Apache Cassandra vs Datastax Cassandra [closed] - cassandra

Closed. This question does not meet Stack Overflow guidelines. It is not currently accepting answers.
We don’t allow questions seeking recommendations for books, tools, software libraries, and more. You can edit the question so it can be answered with facts and citations.
Closed 6 years ago.
Improve this question
Is Datastax Cassandra the only available Cassandra that can be used in a production environment? Is there any free alternatives available? What about the cassandra available on Apache site?

Datastax Community Edition is also free, it contains a basic version of OpsCenter -- http://planetcassandra.org/cassandra/
Here is the difference between the community edition and DSE
http://www.datastax.com/download/dse-vs-dsc

They can both be used in production. DataStax Enterprise comes with a bunch of extra features on top of Apache Cassandra, and also comes with support.

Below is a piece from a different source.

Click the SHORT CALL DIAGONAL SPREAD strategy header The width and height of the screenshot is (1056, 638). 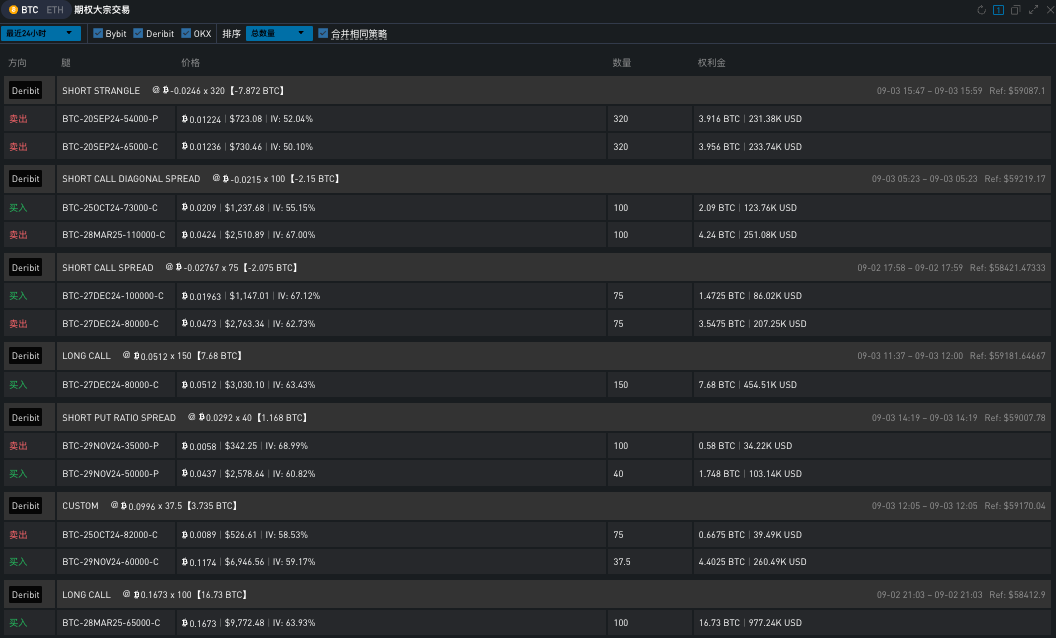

Datastax is a commercial company, who supports C*. The base source code of Cassandra is taken of the Apache Repositories, then some of their own code is merged. Besides this, as already mentioned by others, Datastax version comes with some additional tools for maintaining a Cassandra Cluster.
One of the benefits of Datastax Enterprise is their neatless SOLR Integration, another great Apache Foundation Project.
Cassandra comes with a Query Language called CQL (Cassandra Query Language) which is "similar" to SQL, you should however think of CQL like a cousin of SQL, not a brother.
One of the great features of the Enterprise edition is that you can query a SOLR index through their CQL integration, also a Cassandra Cluster shares it's resources with SOLR, so you don't need a second Cluster for SOLR.
You could... set up Apache or Datastax Cassandra, you would get almost the same thing, but if you need something similar to SQL Like Statement (natively not available in Cassandra), or you do have a very much denormalized database and you need search capabilities, then Datstax Enterprise (DSE) is your only viable choice.
As someone already has mentioned, DSE is free for startups until they reach an annual revenue of 3m USD, or are funded with 30m. This should give everybody the opportunity to leverage the power of NoSQL and use one of the most reliable databases for big data out there.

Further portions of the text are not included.